Now, £300 million of grant funding is to be refocused towards extending plug-in grants to raise sales of taxis, motorcycles, vans and trucks and wheelchair accessible vehicles.

The shift in focus will also allow government funding to target expanding the public chargepoint network, with an aim of helping to eradicate range anxiety and ensuring the transition to zero-emission transport is easy and convenient for all drivers across the UK.

Existing EV charging funds from the government include the £950 million Rapid Charging Fund, which is aiming to deliver six high-power, open access EV chargepoints at each motorway service area by 2023 and 6,000 in total by 2035.

Additionally, the Charging Infrastructure Investment Fund (CIIF) - which has invested in EV firms such as InstaVolt and char.gy - is made up of both private and government funding.

The government also referenced a new public evaluation report which it said highlighted that while the plug-in car grant was vital in building the early market for EVs, it has since been having less of an effect on demand.

However, in 2021 the Society of Motor Manufacturers and Traders (SMMT) found that preserving the plug-in car grant and providing consumer VAT exemption could increase uptake by almost two thirds by 2026 compared to projections made at the time.

Several months later, sales of plug-in hybrids, which usually fall behind BEV sales, were more popular following cuts to the Plug-in Car Grant.

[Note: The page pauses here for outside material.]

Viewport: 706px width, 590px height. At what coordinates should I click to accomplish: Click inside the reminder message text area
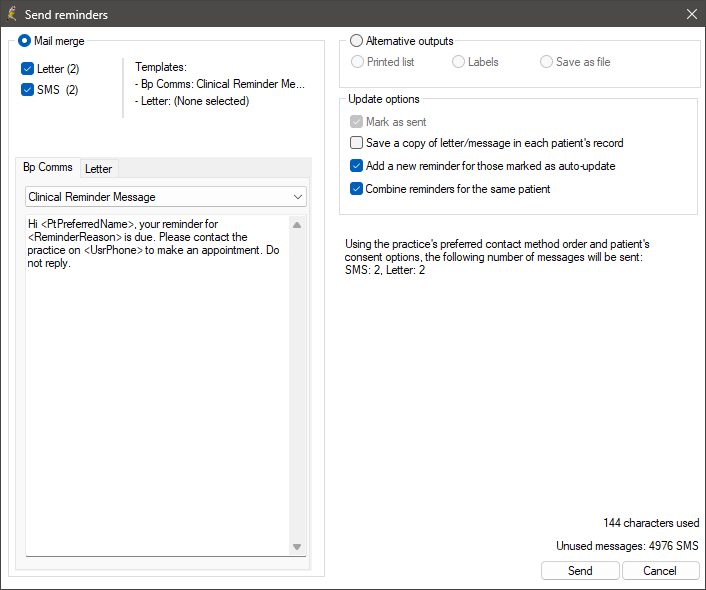tap(158, 386)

Edmund King, AA president, said: “The plug has been pulled at the wrong time on this important grant before many users, still waiting for delayed EVs due to global shortages, have made the change.

“With record prices at the pumps and households budgets already stretched, removing the last incentive to go electric could stall this important move to electrification and helping drivers to escape the fossil-fuel-price nightmare once and for all.”

All existing applications for the grant are to be honoured, the government said. Additionally, where a car has been sold in the two working days before the announcement, but an application for the grant from dealerships has not yet been made, the sale will also still qualify for the grant.

Claire Miller, director of technology and innovation at Octopus Electric Vehicles, said: "It’s now over to the manufacturers to meet demand with supply. Supply chain issues have led to long wait times for the latest EVs on the market. Manufacturers must do everything they can to strengthen supply at every stage to meet current and predicted demand.

"Without it, we’ll have more customer frustration and slower growth of the second hand market through these crucial early years of the electric decade.”